SET EXERCISE 1.
Answer from the article on sealing materials for drinking water systems:
(a) How often does NSF certification require retesting and facility inspections?
(b) Where are products tested for specific contaminants?
(c) What can persistent leaks lead to?
SET EXERCISE 2.
Extend the article on sealing materials for drinking water systems, picking up after its final sentence.

== QUOTED TEXT

The materials used in industrial and municipal water systems are coming under increased scrutiny as the demand for safe, clean drinking water continues to rise. In addition to providing system performance and dependability, utilities, municipalities and OEMs are responsible for ensuring that federal and state health regulations are followed. The sealing elements—the packing and gaskets that prevent leaks in pumps, valves and piping—are among the most critical components of these systems.
Many manufacturers seek National Sanitation Foundation (NSF)/American National Standards Institute (ANSI)/CAN 61 certification, which specifies health effects requirements for materials and components used in drinking water systems to ensure sealing products do not degrade water quality. Almost all U.S. states and Canadian provinces require these regulations. The standard defines specific contaminants—with allowable limits—that can leach into potable water from system components. Although NSF 61 applies to a broad range of products, including coatings, valves and pipe linings, this article focuses on sealing materials and explains why using compression packing and gaskets that have earned NSF 61 certification is crucial for both public health protection and regulatory compliance in water management systems.
Compliance With NSF/ANSI/CAN 61
To obtain NSF/ANSI/CAN 61 certification, packing and gaskets must go through the following process.
- Product evaluation: An initial review of the product’s materials and claims is conducted to assess cleanability, Food and Drug Administration (FDA) compliance (if applicable) and overall performance.
- Testing: Products are tested in NSF-accredited laboratories for specific contaminants to verify they meet the requirements set forth in the standard.
- Manufacturing facility inspection: Inspectors may visit the facility to evaluate the production process and ensure sanitary and compliant conditions are met.
NSF certification is not permanent, as it requires annual retesting and facility inspections to maintain the certification. Unannounced plant visits may also be conducted to verify ongoing compliance. These steps help continue adherence to expectations and support long-term product security and quality.
Industry Challenges
Packing and gaskets are crucial components in potable water systems, as they prevent leaks and help maintain system reliability. Leakage can present significant challenges for plant operators, including the following:
- Water loss: Millions of gallons of treated water may be lost annually without proper sealing, leading to efficiency reductions and revenue loss from unbilled water. Additional financial impacts can be seen in the operational expenses for treating and pumping more water, as well as in the maintenance and repair costs related to premature packing or gasket failure.
- Infrastructure damage: Persistent leaks can damage infrastructure, potentially leading to blowouts, corrosion and the need for major repairs or replacements.

====
== EXTRACTED INFORMATION

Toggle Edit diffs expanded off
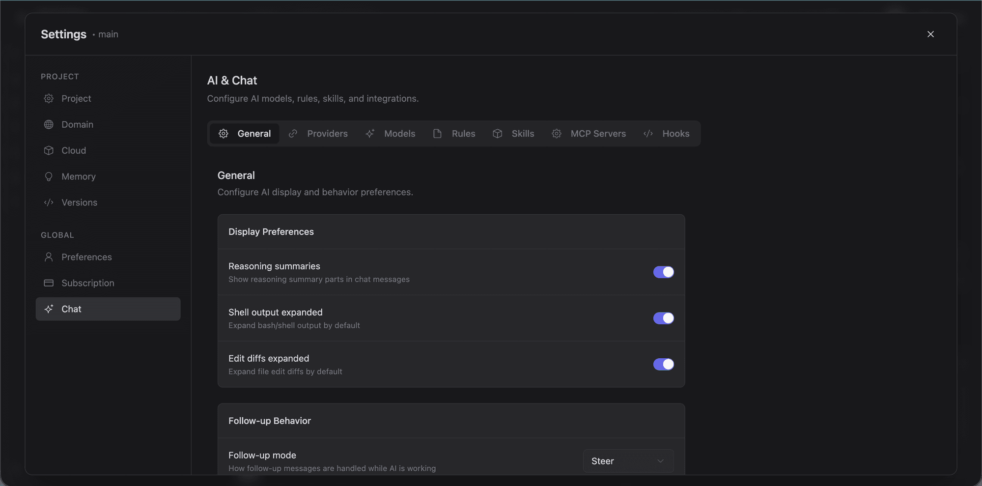Screen dimensions: 982x486 point(664,364)
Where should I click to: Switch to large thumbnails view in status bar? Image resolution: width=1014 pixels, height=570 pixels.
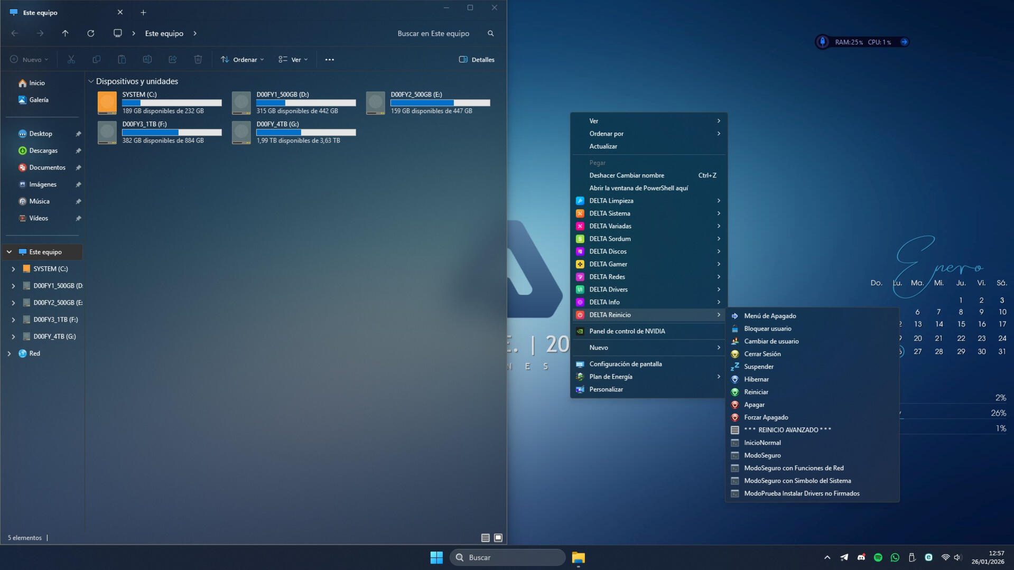498,538
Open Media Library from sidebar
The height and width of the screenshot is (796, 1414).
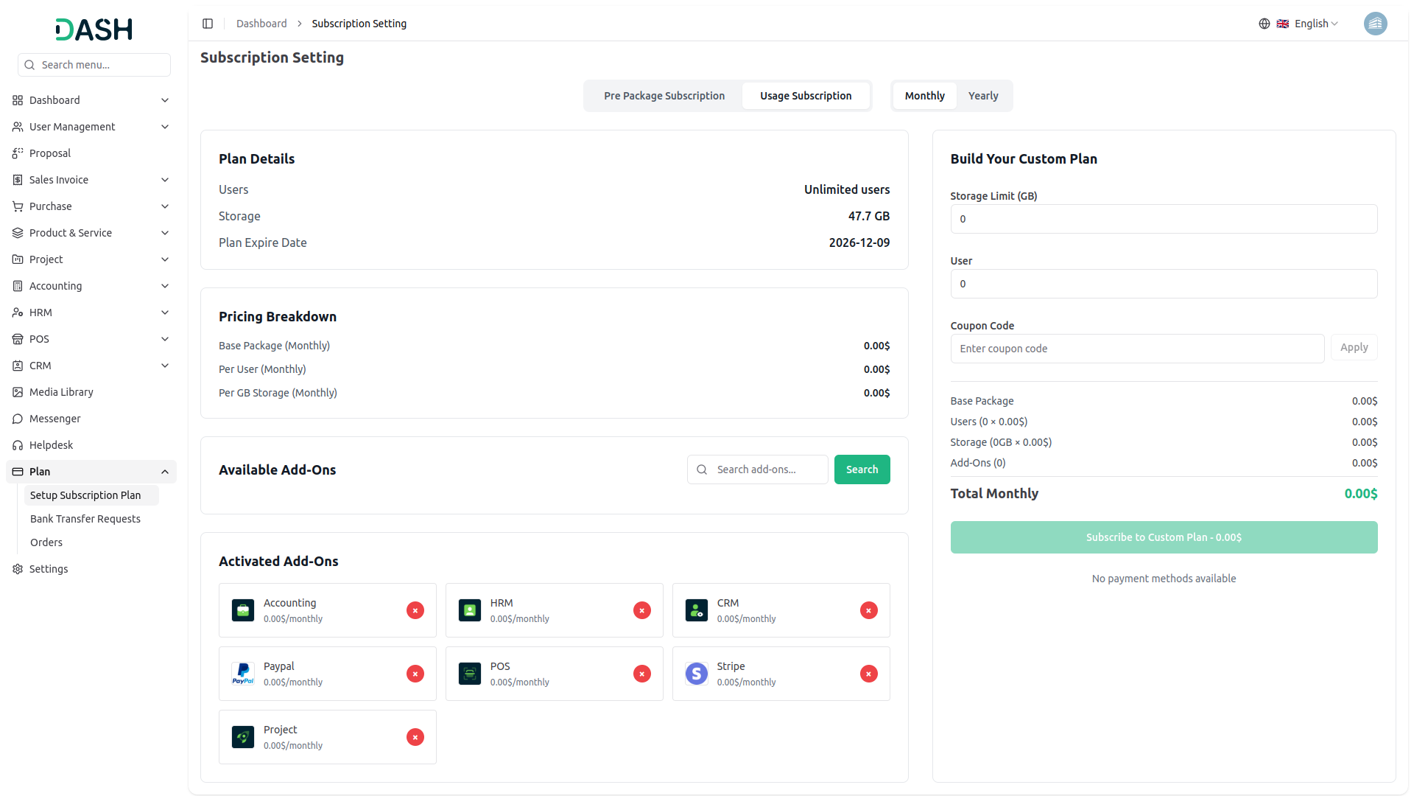pos(61,392)
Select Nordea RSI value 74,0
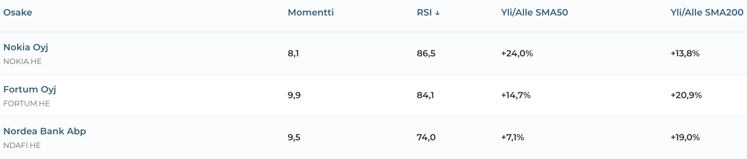 point(426,137)
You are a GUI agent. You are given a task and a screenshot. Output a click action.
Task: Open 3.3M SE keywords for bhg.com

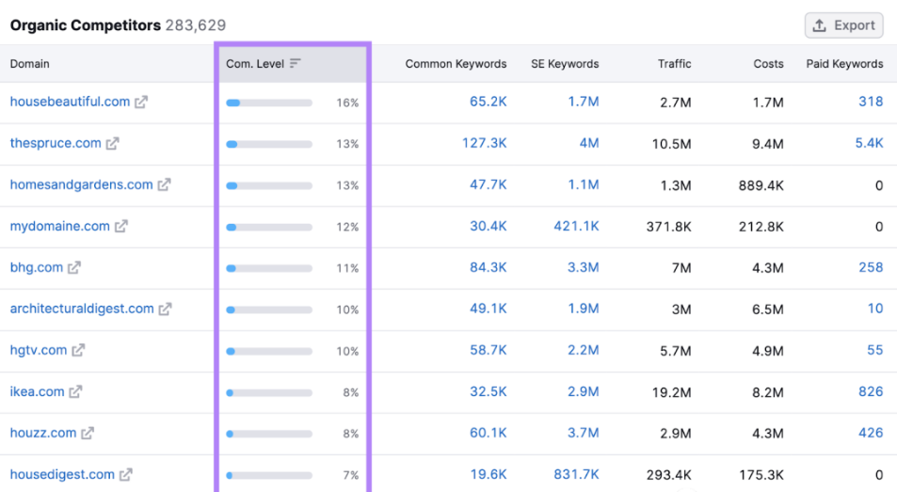pyautogui.click(x=583, y=267)
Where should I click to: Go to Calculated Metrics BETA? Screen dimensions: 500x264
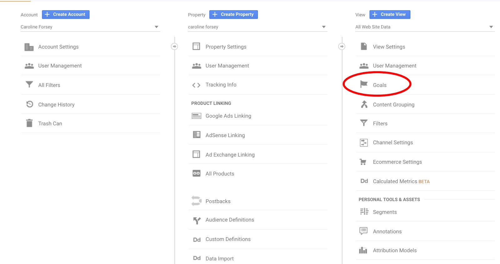[x=401, y=182]
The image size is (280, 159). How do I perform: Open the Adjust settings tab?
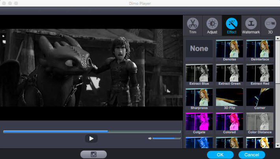tap(212, 26)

====

TASK OUTPUT 1.
(a) Annually.
(b) In NSF-accredited laboratories.
(c) Blowouts, corrosion and the need for major repairs or replacements.

TASK OUTPUT 2.
- Public health risks: Leaks can compromise water quality by allowing contaminants to enter the water supply.
It is important to consult with the packing and gasket OEM regarding application-specific constraints. Pressure, temperature, chemical compatibility and proper installation procedures all need to be reviewed when selecting sealing materials to ensure leaks are minimized and long-term performance is achieved.
Standard & Regulatory Updates
Currently, 49 out of 50 U.S. states and 13 provinces/territories in Canada require some form of NSF/ANSI/CAN 61 certification for components used in drinking water systems. It is also referenced in a number of countries around the globe. This standard defines types of contaminants for various components in drinking water systems. These contaminants fall into the following categories.
- Metals, specifically components in these materials: Antimony, arsenic, barium, cadmium, chromium, copper, lead, mercury, nickel, selenium, thallium, zinc and others
- Organics: Includes volatile organic compounds (VOCs), polynuclear aromatic hydrocarbons (PNAs), phenols, nitrosamines, per- and polyfluoroalkyl substances (PFAS) and residual monomers
- Radionuclides: Includes alpha and beta radioactivity, potassium-40 and other beta emitting radioisotopes
- Residual vinyl chloride monomer (RVCM): Found in polyvinyl chloride (PVC) and chlorinated polyvinyl chloride (CPVC) products
- Solvents: Includes acetone, tetrahydrofuran, cyclohexanone, toluene, xylene, methyl ethyl ketone (MEK) and others
- Other materials such as formaldehyde, phthalates and other metals or organics specific to certain materials
The most recent version of NSF/ANSI/CAN 61 was updated to include PFAS testing criteria for seven nonpolymeric PFAS compounds: perfluorooctanoic acid (PFOA), perfluorooctanesulfonic acid (PFOS), perfluorononanoic acid (PFNA), perfluorohexanesulfonic acid (PFHxS), perfluorobutanesulfonic acid (PFBS), GenX and perfluorohexanoic acid (PFHxA). The testing applies to components made of polytetrafluoroethylene (PTFE), ethylene tetrafluoroethylene (ETFE), polyvinylidene fluoride (PVDF), lubricants, plastics and fluoroelastomer materials.
There is a companion reference standard to NSF/ASNSI/CAN 61 that defines the risk assessment procedures and pass/fail criteria for the identified contaminants while also defining acceptable standard materials for specific equipment. This reference standard is NSF/ANSI/CAN 600, Health Effects Evaluation and Criteria for Chemicals in Drinking Water. Products are certified to the NSF/ANSI/CAN 61 standard, not the NSF/ANSI/CAN 600 standard.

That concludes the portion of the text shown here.